On the topic of wounds, bandages are an important part of helping wounds clot up. Basic kits usually include a variety of band-aids. But with hunters needing to save as much space in their pack one thing that might be suggestable for smaller cuts and scrapes would be to invest in wound seal powder. This powder creates a simple seal that replaces a need for a typical bandage. Freeing up a lot of space within a first aid kit. However, it should be noted that pressure bandages, butterfly bandages, and gauze pads should still be within the kit.


Medications are a must when talking about first aid kits, outside of prescription medications and Epi-pens. I would add Electrolyte tablets, cough drops, afterbite cream, burn cream, a painkiller, allergy meds, and Orajel.


A multi-use pocket knife is vital to any hunters back, however- when considering wound care there is another vital tool that is not thought about nearly as often: A lighter. A lighter is a useful tool when paired with the knife in order to sterilize the knife, or any other tool if needed.

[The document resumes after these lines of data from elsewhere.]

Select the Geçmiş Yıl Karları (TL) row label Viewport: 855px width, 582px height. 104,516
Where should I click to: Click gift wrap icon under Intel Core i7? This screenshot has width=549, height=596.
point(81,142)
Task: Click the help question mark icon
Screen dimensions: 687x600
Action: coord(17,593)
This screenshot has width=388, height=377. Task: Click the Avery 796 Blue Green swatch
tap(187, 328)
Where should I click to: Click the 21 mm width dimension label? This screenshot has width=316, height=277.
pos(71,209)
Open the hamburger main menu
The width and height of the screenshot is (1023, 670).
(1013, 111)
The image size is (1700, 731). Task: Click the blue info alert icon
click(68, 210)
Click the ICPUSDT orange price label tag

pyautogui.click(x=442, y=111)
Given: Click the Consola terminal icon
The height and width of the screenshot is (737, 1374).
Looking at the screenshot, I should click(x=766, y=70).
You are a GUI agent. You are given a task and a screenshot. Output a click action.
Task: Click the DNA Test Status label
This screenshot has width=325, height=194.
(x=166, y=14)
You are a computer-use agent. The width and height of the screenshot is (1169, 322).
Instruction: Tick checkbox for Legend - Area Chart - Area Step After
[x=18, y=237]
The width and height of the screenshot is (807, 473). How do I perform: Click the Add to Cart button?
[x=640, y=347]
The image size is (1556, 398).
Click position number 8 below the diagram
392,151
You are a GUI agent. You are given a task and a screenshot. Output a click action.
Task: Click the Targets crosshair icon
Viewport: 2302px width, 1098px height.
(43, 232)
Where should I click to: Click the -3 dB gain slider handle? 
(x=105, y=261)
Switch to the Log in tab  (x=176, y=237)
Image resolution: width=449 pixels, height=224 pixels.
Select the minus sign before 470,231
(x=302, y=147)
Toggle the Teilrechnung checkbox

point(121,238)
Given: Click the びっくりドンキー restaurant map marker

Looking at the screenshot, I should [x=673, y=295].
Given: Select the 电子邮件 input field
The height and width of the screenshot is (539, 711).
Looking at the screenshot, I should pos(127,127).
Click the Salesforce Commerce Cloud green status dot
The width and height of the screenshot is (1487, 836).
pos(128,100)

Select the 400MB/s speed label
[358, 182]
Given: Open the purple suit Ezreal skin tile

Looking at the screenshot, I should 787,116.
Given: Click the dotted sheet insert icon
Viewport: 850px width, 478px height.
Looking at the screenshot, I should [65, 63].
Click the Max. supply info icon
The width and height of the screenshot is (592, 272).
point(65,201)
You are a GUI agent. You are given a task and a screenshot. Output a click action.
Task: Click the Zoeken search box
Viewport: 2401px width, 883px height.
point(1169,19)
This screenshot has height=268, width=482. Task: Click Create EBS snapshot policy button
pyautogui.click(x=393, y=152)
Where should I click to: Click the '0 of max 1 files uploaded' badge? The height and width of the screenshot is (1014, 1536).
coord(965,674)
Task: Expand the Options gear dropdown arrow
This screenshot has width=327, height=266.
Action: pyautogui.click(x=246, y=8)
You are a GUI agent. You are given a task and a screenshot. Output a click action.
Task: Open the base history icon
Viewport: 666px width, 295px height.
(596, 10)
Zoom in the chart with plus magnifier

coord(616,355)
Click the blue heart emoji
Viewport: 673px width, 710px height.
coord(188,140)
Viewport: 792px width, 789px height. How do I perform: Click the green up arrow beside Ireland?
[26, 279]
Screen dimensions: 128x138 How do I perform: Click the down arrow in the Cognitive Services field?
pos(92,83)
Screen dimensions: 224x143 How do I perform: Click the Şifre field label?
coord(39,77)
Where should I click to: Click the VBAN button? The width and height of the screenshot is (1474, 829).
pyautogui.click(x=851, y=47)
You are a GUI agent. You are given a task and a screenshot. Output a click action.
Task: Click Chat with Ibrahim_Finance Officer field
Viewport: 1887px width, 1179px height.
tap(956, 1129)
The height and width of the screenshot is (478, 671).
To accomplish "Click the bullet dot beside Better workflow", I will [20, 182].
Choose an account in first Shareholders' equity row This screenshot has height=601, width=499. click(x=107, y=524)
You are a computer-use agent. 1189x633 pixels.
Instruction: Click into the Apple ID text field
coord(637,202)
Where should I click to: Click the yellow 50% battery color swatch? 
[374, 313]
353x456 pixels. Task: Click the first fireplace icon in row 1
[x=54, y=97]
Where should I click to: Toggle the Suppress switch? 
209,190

The other tool that is good to have in your kit is a water purifier, I like the Lifestraw because it is compact, easy to use, and it is affordable! The Lifestraw uses a hollow fiber filter that has holes smaller than bacteria and parasites, allowing it to trap 99.9% of all containments in the water. Giving you nice safe water to drink! You can check out Lifestraw by clicking this link here!

For the dogs:

A lot of hunters also have their animals with them. If you have your favorite hunting partner with you it is advisable to also carry needs for your furry buddy. These suggestions include pediatric Benedryl, buffered aspirin, and a travel-size bottle of Hydrogen Peroxide.


Surviving in the wilderness is also based on what you know and understand. There are several books that one can study in order to learn survival skills and for the brave- classes are also available in many different states!

My personal favorite book is “Survival Medicine & First Aid: The Leading Prepper’s Guide to Survive Medical Emergencies in Tough Survival Situations” by Beau Griffin as well as “The Natural First Aid Handbook: Household Remedies, Herbal Treatments, and Basic Emergency Preparedness Everyone Should Know” by Brigitte Mars.

Note: This post is NOT intended to be a final or complete guide, or to serve as a replacement for any sort of formal medical advice. Above all: review, refresh and remain prepared. Also, this post contains affiliate links.